#### THE INPUT
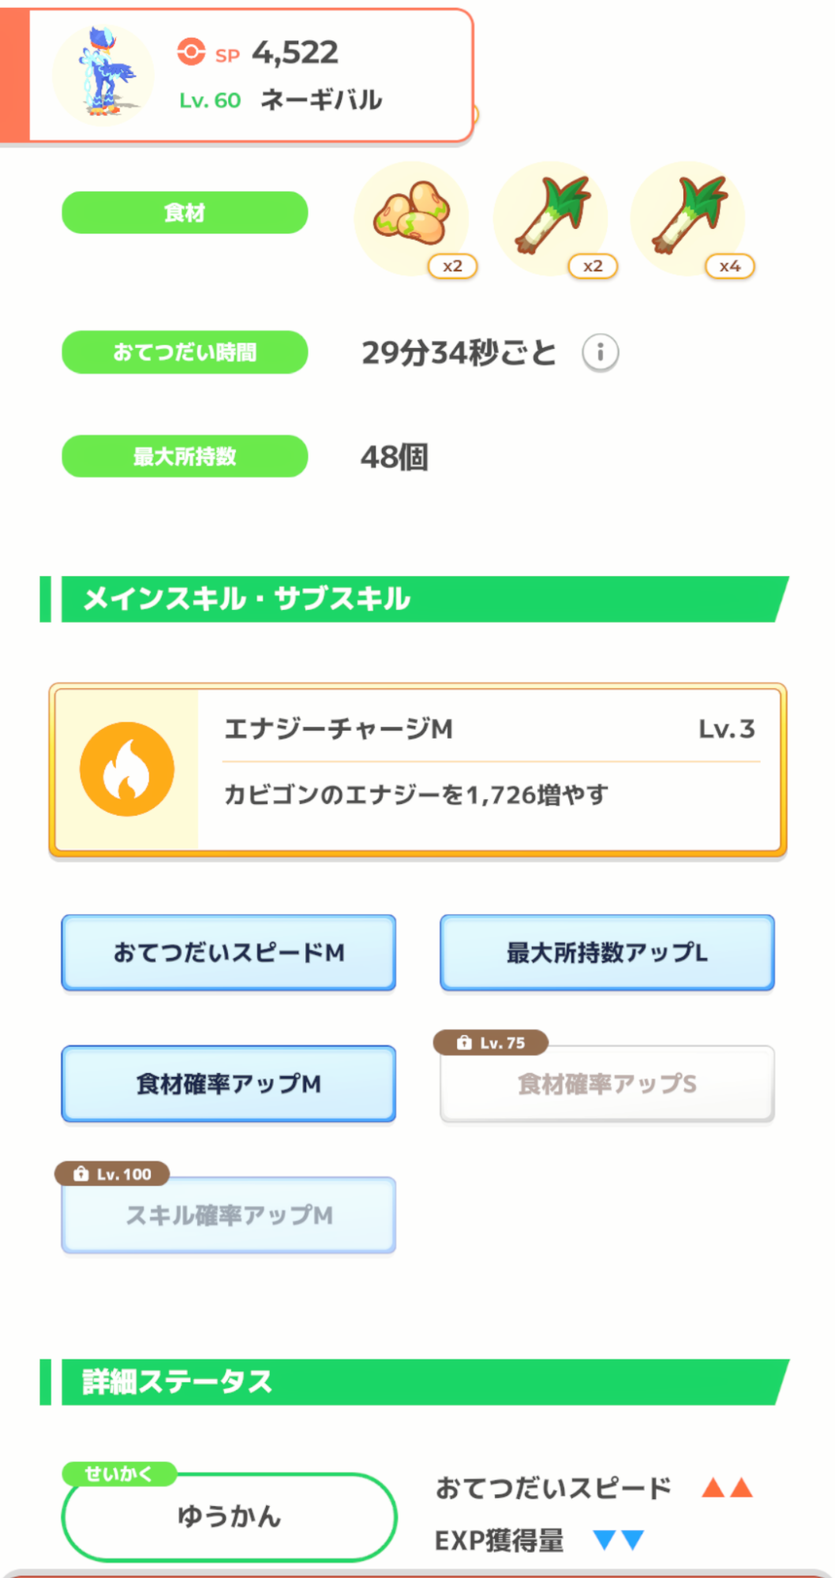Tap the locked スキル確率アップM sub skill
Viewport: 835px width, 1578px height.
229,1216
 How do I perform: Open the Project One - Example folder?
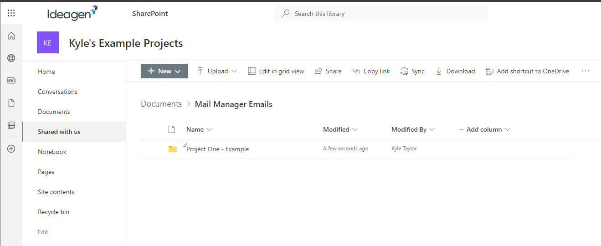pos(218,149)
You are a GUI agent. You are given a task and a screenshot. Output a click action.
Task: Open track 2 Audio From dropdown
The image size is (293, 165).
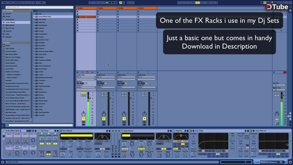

#### WHAT THE EXERCISE ASKS
Here the lines from the one containing "How do I perform: Open" through the end of the material are to be copied exactly, with the pictures omitted.

#### ANSWER FOR THE TASK
 How do I perform: Open the Project One - Example folder?
pos(218,149)
You are a GUI agent. You are given a task and a screenshot. Output a click action.
Task: Open track 2 Audio From dropdown
The image size is (293, 165).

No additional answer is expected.